One prominent source of uncertainty cited by many executives is the potential impact of new trade policies and tariffs associated with the Trump administration. Companies across multiple sectors report difficulty in modeling outcomes when trade rules and tariff risks can change quickly, complicating supply-chain planning, pricing, and investment decisions. That uncertainty has led many firms to take a more cautious stance on their 2025 guidance.
The market backdrop adds to the pressure. The S&P 500 has retreated roughly 15% from its February peak, raising the stakes for this earnings season. Investors are closely watching whether companies can maintain margins and revenue growth in the face of shifting demand, higher input costs in some industries, and the potential for further policy-driven disruptions.
Bank of America’s review highlights the scale of the guidance revisions: roughly 27% of S&P 500 companies have lowered their outlooks for the coming year, while only about 9% have raised guidance. That imbalance underscores the cautious posture many management teams have adopted as they manage through political and economic volatility.
Industry impacts are uneven. Automakers have emerged among the most affected groups, citing sensitivity to tariffs and cross-border supply chains, higher raw-material costs, and the complexities of transitioning to new technology platforms. In contrast, many consumer staples companies have shown more resilience and relative optimism; their revenue streams tend to be steadier and less tied to discretionary spending or complex global supply chains, allowing them to better absorb short-term shocks.
Executives are also signaling changes in corporate behavior beyond guidance revisions. Some companies are delaying capital expenditures, pausing hiring plans, or revising sourcing strategies to mitigate tariff exposure. Others are accelerating efforts to localize production or diversify supplier bases so they can respond faster to policy shifts. These strategic adjustments reflect a broader trend toward risk management and flexibility in planning.

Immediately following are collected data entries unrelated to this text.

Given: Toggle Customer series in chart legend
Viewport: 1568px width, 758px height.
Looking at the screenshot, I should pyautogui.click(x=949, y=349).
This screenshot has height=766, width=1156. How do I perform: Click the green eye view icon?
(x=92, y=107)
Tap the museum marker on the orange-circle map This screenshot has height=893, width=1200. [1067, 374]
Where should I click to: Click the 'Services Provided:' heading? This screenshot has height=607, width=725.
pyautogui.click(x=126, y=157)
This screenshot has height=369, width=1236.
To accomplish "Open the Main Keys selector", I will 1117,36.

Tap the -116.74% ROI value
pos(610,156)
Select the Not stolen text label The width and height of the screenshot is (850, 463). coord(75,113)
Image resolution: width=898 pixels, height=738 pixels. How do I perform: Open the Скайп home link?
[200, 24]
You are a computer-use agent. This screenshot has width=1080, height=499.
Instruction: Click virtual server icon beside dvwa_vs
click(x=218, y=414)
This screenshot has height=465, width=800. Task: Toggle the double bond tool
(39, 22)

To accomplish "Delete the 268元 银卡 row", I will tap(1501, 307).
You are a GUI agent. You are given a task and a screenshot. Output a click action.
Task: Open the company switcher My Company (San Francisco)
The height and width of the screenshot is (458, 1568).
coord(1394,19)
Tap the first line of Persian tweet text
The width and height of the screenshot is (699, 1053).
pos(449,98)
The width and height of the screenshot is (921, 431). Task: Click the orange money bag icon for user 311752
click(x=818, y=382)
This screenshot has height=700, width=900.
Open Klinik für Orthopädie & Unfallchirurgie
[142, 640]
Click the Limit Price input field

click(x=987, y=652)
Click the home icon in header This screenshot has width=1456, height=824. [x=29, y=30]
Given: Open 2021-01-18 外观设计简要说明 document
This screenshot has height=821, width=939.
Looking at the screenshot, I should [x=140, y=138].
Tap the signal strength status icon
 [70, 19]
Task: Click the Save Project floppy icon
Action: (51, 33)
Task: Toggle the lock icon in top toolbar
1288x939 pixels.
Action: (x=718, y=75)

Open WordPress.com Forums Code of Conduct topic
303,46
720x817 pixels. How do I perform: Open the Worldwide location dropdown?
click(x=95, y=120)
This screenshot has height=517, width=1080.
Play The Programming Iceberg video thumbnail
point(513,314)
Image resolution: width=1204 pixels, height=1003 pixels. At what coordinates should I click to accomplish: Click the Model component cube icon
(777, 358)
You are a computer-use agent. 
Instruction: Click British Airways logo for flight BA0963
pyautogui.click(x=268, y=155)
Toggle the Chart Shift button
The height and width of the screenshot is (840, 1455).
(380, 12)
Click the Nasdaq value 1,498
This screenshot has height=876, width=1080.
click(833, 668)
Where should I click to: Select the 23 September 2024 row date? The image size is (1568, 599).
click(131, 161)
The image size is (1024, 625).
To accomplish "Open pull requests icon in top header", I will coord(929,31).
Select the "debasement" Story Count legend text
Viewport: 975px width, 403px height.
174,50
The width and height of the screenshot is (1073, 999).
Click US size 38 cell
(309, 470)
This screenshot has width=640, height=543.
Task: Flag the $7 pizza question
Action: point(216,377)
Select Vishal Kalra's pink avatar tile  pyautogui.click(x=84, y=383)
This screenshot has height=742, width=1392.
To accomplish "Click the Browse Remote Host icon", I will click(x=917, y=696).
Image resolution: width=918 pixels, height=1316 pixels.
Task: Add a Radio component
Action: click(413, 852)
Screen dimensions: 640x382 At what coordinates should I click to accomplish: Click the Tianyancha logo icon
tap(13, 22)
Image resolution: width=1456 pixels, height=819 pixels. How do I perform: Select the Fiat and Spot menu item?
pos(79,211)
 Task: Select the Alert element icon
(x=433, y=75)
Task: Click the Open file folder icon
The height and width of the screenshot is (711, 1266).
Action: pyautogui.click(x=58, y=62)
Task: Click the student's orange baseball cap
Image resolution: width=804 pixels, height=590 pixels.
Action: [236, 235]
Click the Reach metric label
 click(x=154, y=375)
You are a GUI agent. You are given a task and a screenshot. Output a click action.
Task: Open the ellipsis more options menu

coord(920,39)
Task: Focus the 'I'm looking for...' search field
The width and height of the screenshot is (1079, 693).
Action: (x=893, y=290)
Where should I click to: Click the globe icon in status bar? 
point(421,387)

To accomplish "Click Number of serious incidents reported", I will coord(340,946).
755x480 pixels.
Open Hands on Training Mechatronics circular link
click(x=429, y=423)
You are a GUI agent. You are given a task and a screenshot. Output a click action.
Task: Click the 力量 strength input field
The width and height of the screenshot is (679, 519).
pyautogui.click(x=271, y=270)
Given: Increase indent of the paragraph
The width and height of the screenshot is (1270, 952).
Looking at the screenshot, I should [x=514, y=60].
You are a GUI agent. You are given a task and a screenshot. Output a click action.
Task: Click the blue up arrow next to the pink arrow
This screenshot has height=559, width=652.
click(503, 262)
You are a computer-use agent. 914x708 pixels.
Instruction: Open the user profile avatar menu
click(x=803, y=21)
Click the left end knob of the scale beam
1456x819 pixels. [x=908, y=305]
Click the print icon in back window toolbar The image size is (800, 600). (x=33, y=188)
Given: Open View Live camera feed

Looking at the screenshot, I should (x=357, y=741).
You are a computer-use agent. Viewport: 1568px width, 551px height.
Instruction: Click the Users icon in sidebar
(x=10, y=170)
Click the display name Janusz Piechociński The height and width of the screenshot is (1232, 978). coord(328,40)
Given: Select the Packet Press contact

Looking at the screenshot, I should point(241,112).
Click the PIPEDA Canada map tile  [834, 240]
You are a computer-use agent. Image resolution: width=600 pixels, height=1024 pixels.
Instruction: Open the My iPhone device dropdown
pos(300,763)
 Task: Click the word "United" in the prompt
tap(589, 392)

Analysts say the tone of earnings calls matters because management commentary often provides the clearest, most immediate insight into how firms are interpreting macroeconomic and policy developments. When a significant portion of executives are downgrading expectations, it can influence investor sentiment and shape short-term market direction. Yet the range in company experiences — from downgraded guidance in cyclical, trade-sensitive sectors to steadier outlooks in defensive industries — suggests that the overall economic picture remains mixed rather than uniformly bleak.
For investors and observers, the current earnings season will be a critical test of corporate resilience. Market participants will watch whether companies can translate cautious commentary into concrete actions that preserve profitability, or whether continued uncertainty forces deeper adjustments to forecasts and capital plans. Given the sizable share of firms trimming guidance, the coming quarters may reveal whether this wave of caution represents a short-term reaction to policy uncertainty or the start of a more prolonged shift in corporate expectations.
In summary, Bank of America’s analysis of earnings calls points to an unusual level of executive caution—driven largely by trade-policy uncertainty and broader market volatility—with a disproportionate number of companies cutting their near-term guidance. The effects vary across sectors, with automakers facing pronounced pressure while consumer staples show greater stability, but the tone from management teams highlights how fragile planning can become when policy and economic signals are changing rapidly.